Red tape or red herring?

It is a perennial ruse of political detractors and government agencies to blame the procurement process for the failure of politicians to appropriate and government to properly spend. Here's a current example.

MPs brand MoD’s procurement ‘extraordinary failure’
In a report published today, the PAC[Public Accounts Committee] found that, since the 1998 Strategic Defence Review, there had been an ‘extraordinary failure’ to produce necessary principal armoured vehicles. These include tanks and other reconnaissance and personnel-carrying vehicles.

The PAC blamed budget cuts, an overly complex procurement process and an ‘unrealistic culture’ where the MoD was demanding cutting edge technology it could not afford.

As a result, the armed forces will not have enough vehicles until at least 2025, making it more difficult to undertake essential tasks such as battlefield reconnaissance.

The reasons for this were ‘all too clear’, committee chair Margaret Hodge said, because £10.8bn had been taken from the armoured vehicles plans in the last six years as the department sought to balance its budget.

She added: ‘The MoD seems as far away as ever from establishing a clear set of affordable defence priorities.
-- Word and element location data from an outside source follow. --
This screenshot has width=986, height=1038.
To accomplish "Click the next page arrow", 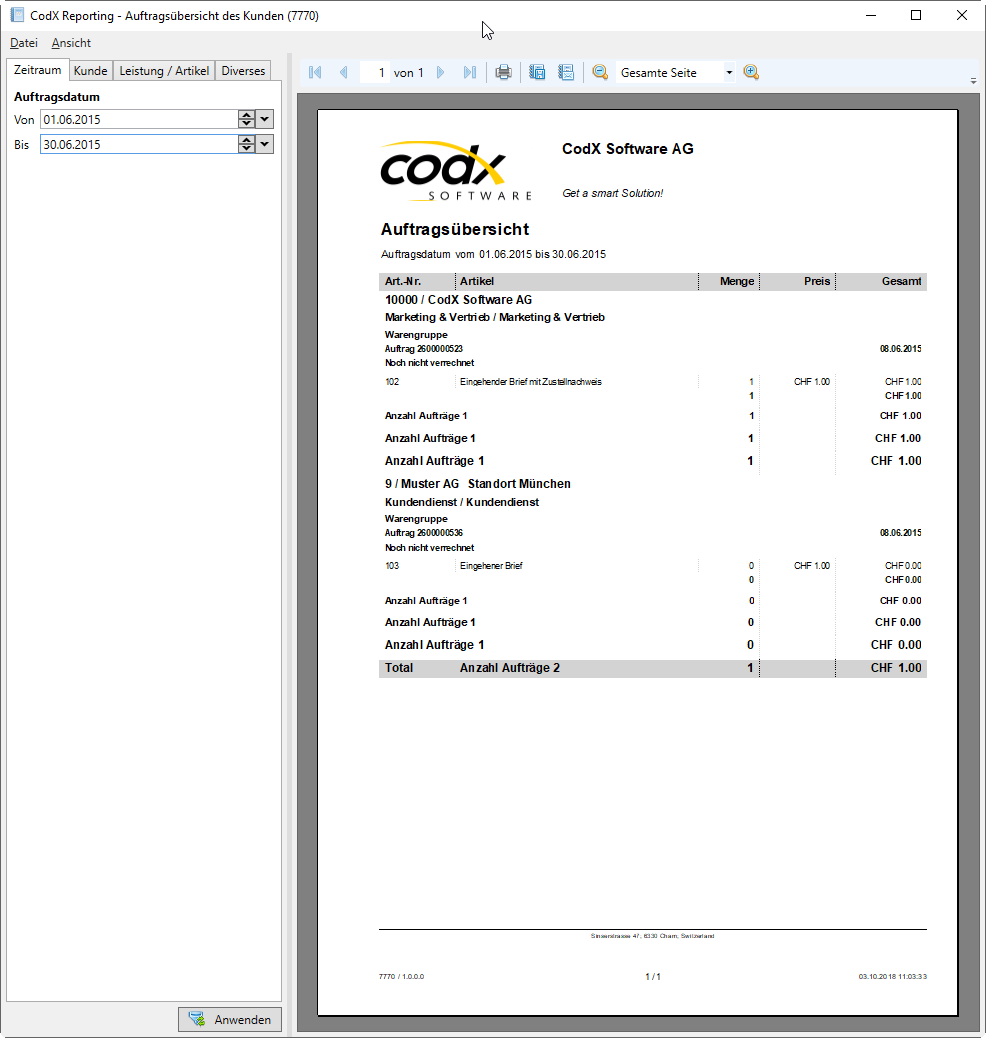I will click(441, 73).
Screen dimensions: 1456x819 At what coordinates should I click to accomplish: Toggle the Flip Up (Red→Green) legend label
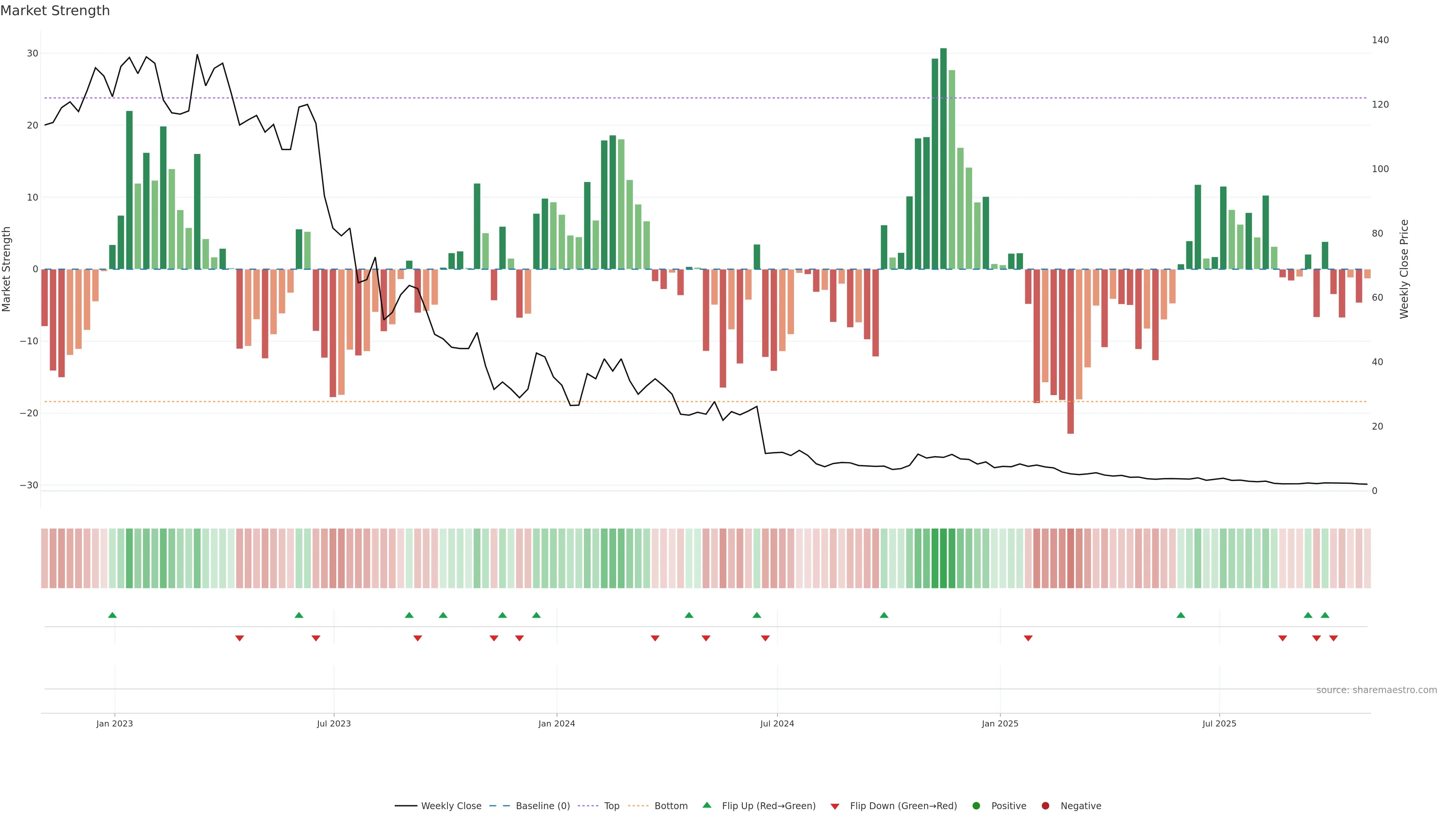pyautogui.click(x=769, y=805)
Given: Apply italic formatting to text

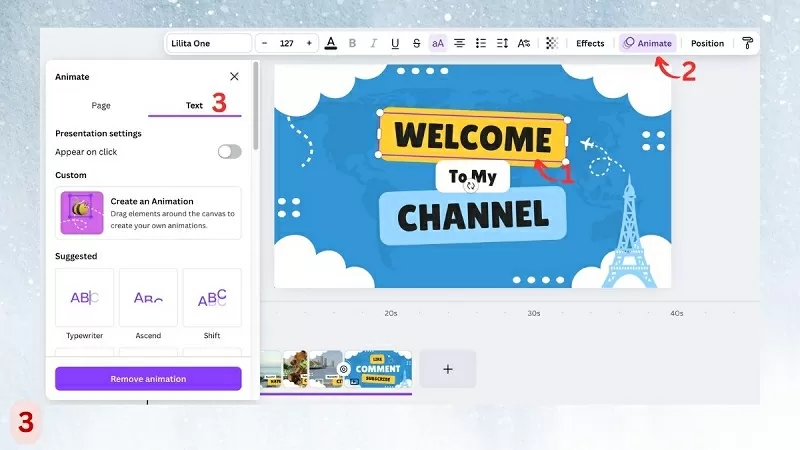Looking at the screenshot, I should (373, 43).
The problem for the armoured vehicle programme is that the department has yet to say how it is going to find the money to buy the vehicles it needs in future to carry out the full range of military tasks.’

Around £5.5bn will be spent on new armoured vehicles in the next ten years, but the report also warns this may be insufficient. It calls on the MoD to set out clearer procurement priorities, and to stop ‘raiding’ the armoured vehicles funding every time it needs to make savings.

As a result of the failure to produce vehicles through its core procurement programme, the department needed to be given £2.8bn by the Treasury to buy vehicles for the separate Urgent Operational Requirements programme.

The faster UOR process has been used to deliver mine-resistant vehicles for operations in Iraq and Afghanistan, but these are more expensive, the MPs said.

Responding to the report, defence minister Peter Luff said that ‘the armoured vehicle programme was left in a mess by the previous government’.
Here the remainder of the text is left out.